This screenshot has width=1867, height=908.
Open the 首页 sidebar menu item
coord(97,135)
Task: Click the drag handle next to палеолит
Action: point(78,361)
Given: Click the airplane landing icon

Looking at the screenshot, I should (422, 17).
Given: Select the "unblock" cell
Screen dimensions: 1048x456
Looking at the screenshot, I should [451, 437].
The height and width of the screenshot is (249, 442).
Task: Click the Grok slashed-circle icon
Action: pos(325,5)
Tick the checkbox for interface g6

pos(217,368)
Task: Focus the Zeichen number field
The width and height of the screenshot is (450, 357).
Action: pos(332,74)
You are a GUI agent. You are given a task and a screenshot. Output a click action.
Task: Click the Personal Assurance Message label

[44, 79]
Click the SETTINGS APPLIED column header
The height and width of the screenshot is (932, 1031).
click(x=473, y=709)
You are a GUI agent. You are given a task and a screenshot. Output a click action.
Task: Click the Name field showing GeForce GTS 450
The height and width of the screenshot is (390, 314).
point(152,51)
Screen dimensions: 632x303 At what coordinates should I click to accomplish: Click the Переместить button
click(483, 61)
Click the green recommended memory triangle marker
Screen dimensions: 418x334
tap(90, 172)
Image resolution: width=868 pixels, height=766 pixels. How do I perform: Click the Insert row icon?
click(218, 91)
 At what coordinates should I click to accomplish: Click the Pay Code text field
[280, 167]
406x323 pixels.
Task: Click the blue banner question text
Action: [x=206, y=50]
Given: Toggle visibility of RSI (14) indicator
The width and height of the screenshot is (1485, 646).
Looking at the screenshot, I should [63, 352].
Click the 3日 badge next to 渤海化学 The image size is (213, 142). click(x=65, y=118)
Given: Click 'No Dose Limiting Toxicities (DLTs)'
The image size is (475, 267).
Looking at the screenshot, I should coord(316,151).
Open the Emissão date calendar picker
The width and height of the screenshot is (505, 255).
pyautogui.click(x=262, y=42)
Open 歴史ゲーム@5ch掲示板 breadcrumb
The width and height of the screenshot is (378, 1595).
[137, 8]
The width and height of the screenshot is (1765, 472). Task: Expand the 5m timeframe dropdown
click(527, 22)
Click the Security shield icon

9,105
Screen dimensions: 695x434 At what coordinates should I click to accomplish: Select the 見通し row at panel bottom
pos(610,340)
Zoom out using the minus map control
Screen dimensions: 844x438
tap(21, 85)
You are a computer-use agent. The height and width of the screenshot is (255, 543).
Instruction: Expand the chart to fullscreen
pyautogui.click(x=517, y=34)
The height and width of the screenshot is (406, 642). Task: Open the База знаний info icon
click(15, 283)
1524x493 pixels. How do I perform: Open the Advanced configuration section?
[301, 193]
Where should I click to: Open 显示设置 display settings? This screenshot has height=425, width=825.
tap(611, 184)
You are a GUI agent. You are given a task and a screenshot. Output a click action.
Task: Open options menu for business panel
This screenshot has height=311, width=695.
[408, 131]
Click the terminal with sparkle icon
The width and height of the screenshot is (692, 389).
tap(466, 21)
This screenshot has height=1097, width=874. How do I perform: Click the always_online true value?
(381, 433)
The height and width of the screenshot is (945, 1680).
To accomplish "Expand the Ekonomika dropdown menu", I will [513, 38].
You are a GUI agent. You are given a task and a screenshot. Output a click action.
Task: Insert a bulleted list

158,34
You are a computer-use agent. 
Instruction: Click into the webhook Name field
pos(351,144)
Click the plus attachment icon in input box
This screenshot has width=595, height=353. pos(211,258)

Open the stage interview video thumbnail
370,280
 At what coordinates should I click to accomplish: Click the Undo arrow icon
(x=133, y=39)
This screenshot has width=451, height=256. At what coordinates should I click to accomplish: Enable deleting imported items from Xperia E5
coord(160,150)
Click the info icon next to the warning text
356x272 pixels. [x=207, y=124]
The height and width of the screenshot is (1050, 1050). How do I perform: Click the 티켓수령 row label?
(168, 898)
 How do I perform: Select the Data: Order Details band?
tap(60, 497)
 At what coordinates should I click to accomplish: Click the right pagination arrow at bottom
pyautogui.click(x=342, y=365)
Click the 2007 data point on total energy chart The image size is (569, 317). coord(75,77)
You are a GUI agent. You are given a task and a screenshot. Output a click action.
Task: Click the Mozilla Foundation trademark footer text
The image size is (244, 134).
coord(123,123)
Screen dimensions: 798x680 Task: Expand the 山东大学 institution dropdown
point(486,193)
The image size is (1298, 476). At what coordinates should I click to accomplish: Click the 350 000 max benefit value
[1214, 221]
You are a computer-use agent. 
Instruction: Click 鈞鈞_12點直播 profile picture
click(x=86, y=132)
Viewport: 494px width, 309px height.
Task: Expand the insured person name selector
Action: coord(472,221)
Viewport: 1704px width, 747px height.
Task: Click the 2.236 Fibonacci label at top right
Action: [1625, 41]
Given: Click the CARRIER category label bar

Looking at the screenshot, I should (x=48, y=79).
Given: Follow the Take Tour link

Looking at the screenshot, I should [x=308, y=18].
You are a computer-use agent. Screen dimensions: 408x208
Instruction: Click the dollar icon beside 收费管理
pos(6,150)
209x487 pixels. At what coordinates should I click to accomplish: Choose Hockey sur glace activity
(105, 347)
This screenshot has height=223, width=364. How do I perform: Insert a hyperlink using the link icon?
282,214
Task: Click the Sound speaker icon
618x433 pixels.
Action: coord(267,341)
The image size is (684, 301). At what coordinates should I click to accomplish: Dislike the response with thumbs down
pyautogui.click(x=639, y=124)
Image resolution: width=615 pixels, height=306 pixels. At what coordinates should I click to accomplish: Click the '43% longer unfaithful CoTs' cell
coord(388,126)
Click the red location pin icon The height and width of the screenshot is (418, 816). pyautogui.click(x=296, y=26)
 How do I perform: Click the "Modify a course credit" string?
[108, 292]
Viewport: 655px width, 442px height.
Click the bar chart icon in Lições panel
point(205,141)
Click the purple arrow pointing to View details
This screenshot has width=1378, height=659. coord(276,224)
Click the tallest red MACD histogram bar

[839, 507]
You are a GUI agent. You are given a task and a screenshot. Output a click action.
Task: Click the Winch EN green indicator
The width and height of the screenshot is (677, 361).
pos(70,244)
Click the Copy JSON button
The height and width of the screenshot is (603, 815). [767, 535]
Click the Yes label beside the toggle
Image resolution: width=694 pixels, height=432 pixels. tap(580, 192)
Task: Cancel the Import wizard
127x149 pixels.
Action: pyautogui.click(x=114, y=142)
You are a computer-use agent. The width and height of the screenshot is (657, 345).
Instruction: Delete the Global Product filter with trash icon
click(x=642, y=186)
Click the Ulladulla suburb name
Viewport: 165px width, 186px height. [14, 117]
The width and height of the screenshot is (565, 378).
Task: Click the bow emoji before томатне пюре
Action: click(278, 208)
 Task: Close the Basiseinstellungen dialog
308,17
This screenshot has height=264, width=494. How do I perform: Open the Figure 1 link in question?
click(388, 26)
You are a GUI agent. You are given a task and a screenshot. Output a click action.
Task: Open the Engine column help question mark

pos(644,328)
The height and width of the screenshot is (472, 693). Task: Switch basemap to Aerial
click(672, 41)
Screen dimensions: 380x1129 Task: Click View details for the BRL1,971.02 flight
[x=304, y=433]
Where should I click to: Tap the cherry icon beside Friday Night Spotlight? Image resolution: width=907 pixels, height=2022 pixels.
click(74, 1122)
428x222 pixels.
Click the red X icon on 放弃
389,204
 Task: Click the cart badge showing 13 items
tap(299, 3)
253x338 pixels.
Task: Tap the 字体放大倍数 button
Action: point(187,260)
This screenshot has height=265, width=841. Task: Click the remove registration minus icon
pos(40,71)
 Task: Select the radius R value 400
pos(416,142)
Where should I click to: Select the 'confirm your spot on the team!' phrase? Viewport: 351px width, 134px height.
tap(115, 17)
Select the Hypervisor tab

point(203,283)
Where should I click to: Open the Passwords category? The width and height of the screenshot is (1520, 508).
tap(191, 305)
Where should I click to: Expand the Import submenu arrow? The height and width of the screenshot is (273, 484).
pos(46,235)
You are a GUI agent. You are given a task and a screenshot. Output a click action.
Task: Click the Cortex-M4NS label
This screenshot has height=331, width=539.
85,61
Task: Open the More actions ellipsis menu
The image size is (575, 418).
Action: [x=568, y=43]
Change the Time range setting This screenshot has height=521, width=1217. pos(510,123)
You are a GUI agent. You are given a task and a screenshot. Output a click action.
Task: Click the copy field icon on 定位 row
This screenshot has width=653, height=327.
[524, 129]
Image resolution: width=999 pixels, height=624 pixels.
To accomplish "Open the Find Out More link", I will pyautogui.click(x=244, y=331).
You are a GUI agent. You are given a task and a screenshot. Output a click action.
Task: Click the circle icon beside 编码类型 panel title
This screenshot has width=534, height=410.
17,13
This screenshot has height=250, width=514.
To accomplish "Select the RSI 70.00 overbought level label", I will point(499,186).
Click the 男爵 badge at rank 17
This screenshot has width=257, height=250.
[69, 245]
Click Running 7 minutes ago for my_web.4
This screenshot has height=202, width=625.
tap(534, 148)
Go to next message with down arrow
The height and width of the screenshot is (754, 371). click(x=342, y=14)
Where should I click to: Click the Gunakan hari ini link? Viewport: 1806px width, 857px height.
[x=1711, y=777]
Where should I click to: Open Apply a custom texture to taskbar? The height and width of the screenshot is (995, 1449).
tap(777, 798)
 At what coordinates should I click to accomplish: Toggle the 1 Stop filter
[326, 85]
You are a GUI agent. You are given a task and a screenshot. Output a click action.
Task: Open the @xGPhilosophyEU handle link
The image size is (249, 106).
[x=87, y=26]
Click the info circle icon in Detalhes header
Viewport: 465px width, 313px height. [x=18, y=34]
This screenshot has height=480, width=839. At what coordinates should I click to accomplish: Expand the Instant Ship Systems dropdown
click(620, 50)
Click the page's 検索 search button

◇ ◇ ◇

▶ _Your goal_
Please reproduce, exactly as they appear above, the lines from the line containing "Click the 2007" up to and including the line containing "Click the red location".

▶ _Response_
Click the 2007 data point on total energy chart The image size is (569, 317). coord(75,77)
You are a GUI agent. You are given a task and a screenshot. Output a click action.
Task: Click the Mozilla Foundation trademark footer text
The image size is (244, 134).
coord(123,123)
Screen dimensions: 798x680 Task: Expand the 山东大学 institution dropdown
point(486,193)
The image size is (1298, 476). At what coordinates should I click to accomplish: Click the 350 000 max benefit value
[1214, 221]
You are a computer-use agent. 
Instruction: Click 鈞鈞_12點直播 profile picture
click(x=86, y=132)
Viewport: 494px width, 309px height.
Task: Expand the insured person name selector
Action: coord(472,221)
Viewport: 1704px width, 747px height.
Task: Click the 2.236 Fibonacci label at top right
Action: [1625, 41]
Given: Click the CARRIER category label bar

Looking at the screenshot, I should (x=48, y=79).
Given: Follow the Take Tour link

Looking at the screenshot, I should [x=308, y=18].
You are a computer-use agent. Screen dimensions: 408x208
Instruction: Click the dollar icon beside 收费管理
pos(6,150)
209x487 pixels. At what coordinates should I click to accomplish: Choose Hockey sur glace activity
(105, 347)
This screenshot has height=223, width=364. How do I perform: Insert a hyperlink using the link icon?
282,214
Task: Click the Sound speaker icon
618x433 pixels.
Action: coord(267,341)
The image size is (684, 301). At what coordinates should I click to accomplish: Dislike the response with thumbs down
pyautogui.click(x=639, y=124)
Image resolution: width=615 pixels, height=306 pixels. At what coordinates should I click to accomplish: Click the '43% longer unfaithful CoTs' cell
coord(388,126)
Click the red location pin icon The height and width of the screenshot is (418, 816). pyautogui.click(x=296, y=26)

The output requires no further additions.